The micropropagation study of Ch. angustifolium showed relatively high variation in shoot proliferation of this species depending on the genotype. Hence, the evaluation of the multiplication efficiency was necessary to select accessions suitable for mass production of a high quality plant material. In our research, several lines (DE_2, PL_58, PL_44, PL_45) were characterized by a high reproductive rate (> 20 shoots per explants), which makes them good candidates for early selection.

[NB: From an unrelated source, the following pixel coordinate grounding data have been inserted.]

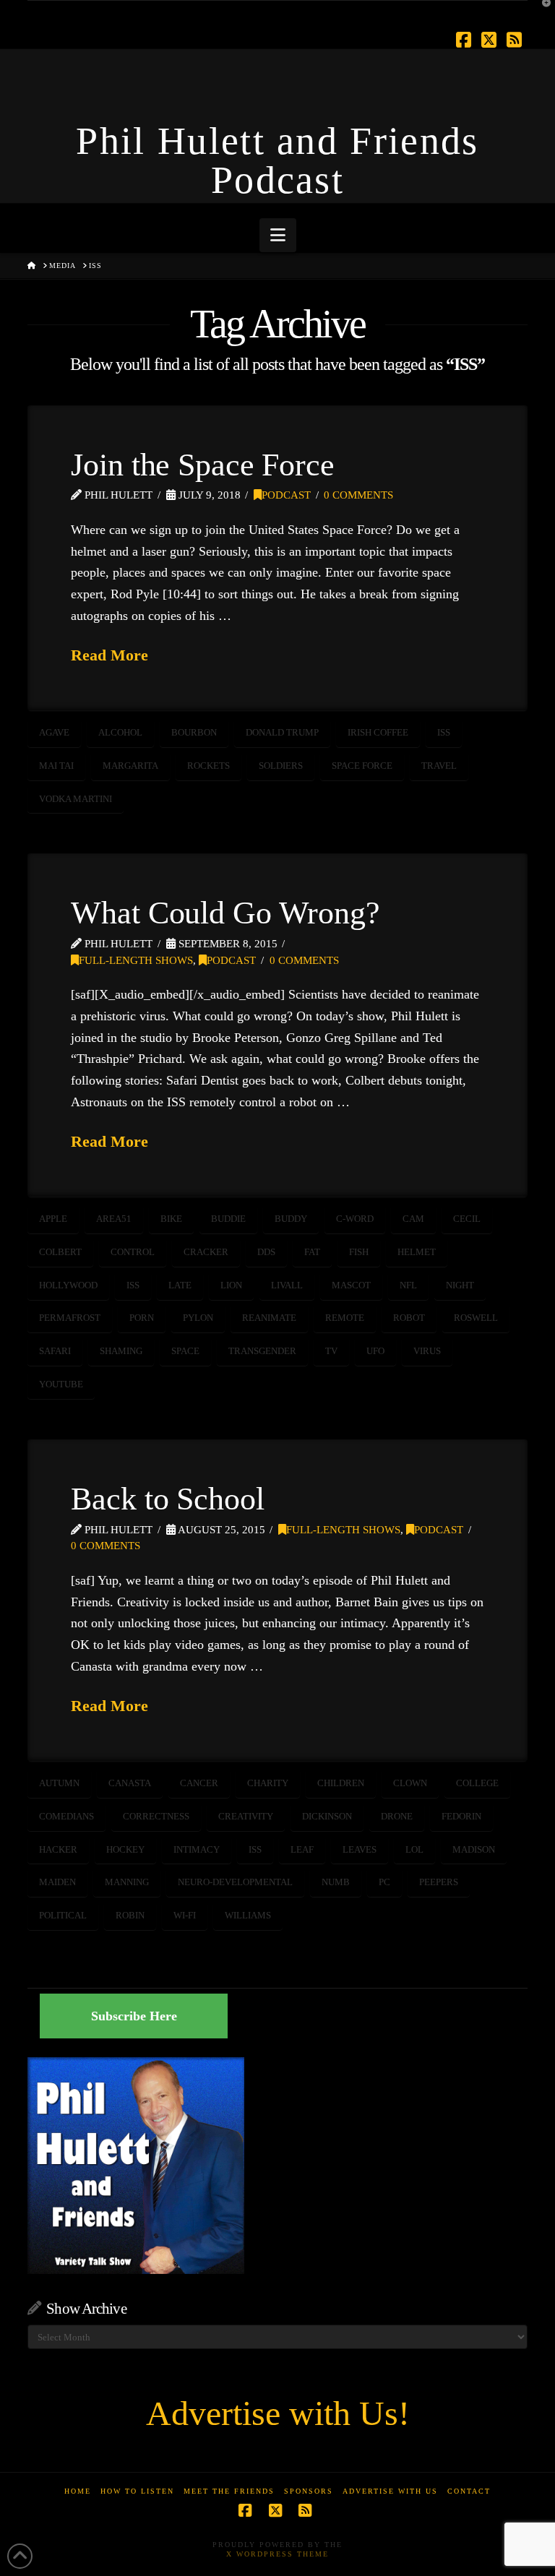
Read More (109, 655)
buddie (228, 1218)
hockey (125, 1849)
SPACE (185, 1350)
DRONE (397, 1816)
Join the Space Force (202, 464)
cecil (467, 1218)
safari (55, 1350)
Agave (54, 732)
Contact (469, 2491)
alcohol (120, 732)
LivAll (287, 1285)
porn (141, 1317)
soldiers (281, 765)
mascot (351, 1285)
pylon (198, 1317)
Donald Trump (282, 732)
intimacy (196, 1849)
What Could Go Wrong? (225, 912)
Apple (53, 1218)
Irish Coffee (378, 732)
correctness (156, 1816)
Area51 (114, 1218)
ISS (443, 732)
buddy (291, 1218)
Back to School (167, 1498)
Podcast (286, 495)
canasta (129, 1783)
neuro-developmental (235, 1882)
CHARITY (267, 1783)
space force (362, 765)
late (180, 1285)
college (477, 1783)
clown (410, 1783)
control (133, 1251)
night (460, 1285)
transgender (262, 1350)
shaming (121, 1350)
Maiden (57, 1882)
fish (359, 1251)
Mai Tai (56, 765)
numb (336, 1882)
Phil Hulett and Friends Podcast (277, 160)
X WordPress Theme (277, 2554)
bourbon (194, 732)
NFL (408, 1285)
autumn (59, 1783)
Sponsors (308, 2491)
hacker (58, 1849)
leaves (360, 1849)
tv (331, 1350)
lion (231, 1285)
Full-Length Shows (136, 960)
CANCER (199, 1783)
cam (413, 1218)
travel (439, 765)
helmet (416, 1251)
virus (427, 1350)
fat (312, 1251)
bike (171, 1218)
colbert (60, 1251)
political (63, 1915)
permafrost (69, 1317)
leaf (302, 1849)
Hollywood (68, 1285)
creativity (245, 1816)
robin (130, 1915)
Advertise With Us (390, 2491)
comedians (66, 1816)
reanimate (269, 1317)
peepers (438, 1882)
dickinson (327, 1816)
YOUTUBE (61, 1384)
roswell (476, 1317)
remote (344, 1317)
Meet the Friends (229, 2491)
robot (409, 1317)
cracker (206, 1251)
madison (473, 1849)
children (340, 1783)
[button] (277, 235)
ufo (375, 1350)
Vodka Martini (75, 798)
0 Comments (358, 495)
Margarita (130, 765)
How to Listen (137, 2491)
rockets (208, 765)
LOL (414, 1849)
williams (248, 1915)
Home (77, 2491)
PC (384, 1882)
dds (266, 1251)
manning (127, 1882)
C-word (355, 1218)
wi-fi (184, 1915)
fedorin (461, 1816)
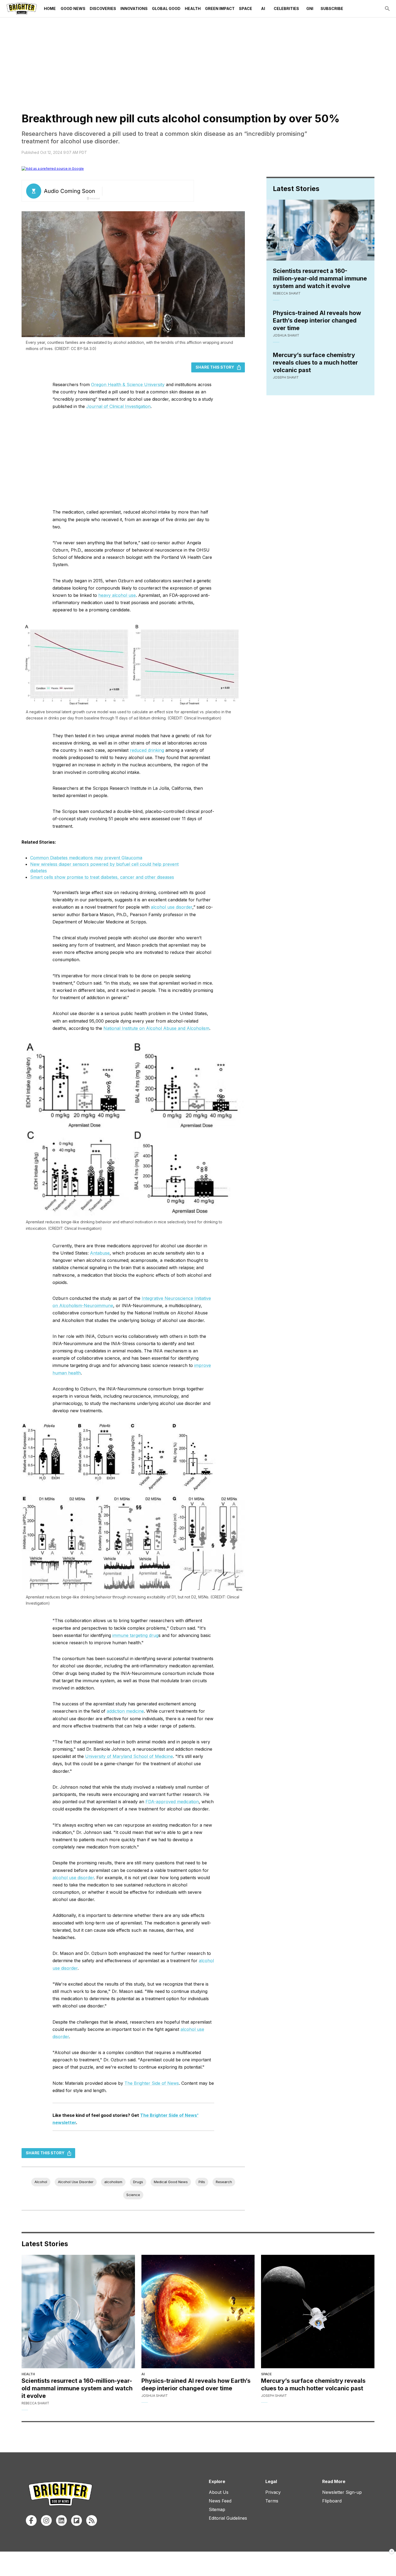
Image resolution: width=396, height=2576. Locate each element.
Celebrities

The results of the phytochemical analyses exhibited that in vitro grown plants of Ch. angustifolium are relatively good source of some bioactive compounds, mainly oenothein B and caffeic acid pentoside. This finding may inspire new research on the ellagitannins production in in vitro cultures. On the other hand, our study confirmed that fireweed plants harvested from the field cultivations contain the full spectrum of polyphenols characteristic for this species, and oenothein B and quercetin 3-O-glucuronide are the most abundant. The results of analysis of variance indicated slight or moderate differences between tested genotypes, but some of them accumulated a higher and more stable level of bioactive compounds during the growing season.

In our study, the maximal content of oenothein B was recorded in the vegetative phase of fireweed, while some flavonoids (sum of kaempferol 3-O-glucuronide and quercetin 3-O-rhamnoside, kaempferol 3-O-rhamnoside) were found in the highest amount in full blooming phase, which imply different optimal harvest time. Generally, harvest time should be adjusted to the content of active compounds and to the intended use of the raw material. In the full blooming phase of fireweed, the highest concentration of some flavonoids and still a relatively great level of oenothein B were determined. Regarding that the beneficial properties of fireweed are attributed to the synergic effect of polyphenols, therefore full blooming phase is the optimal harvest time.

Ch. angustifolium genotype of PL_44 was characterized by high content of oenothein B and quercetin 3-O-glucuronide as well as a relatively high level of other flavonoids. Based on the results of phytochemical and micropropagation studies, we can conclude that PL_44 genotype is the best candidate for early selection and further breeding programs aimed at obtaining a suitable industrial form for the pharmaceutical applications.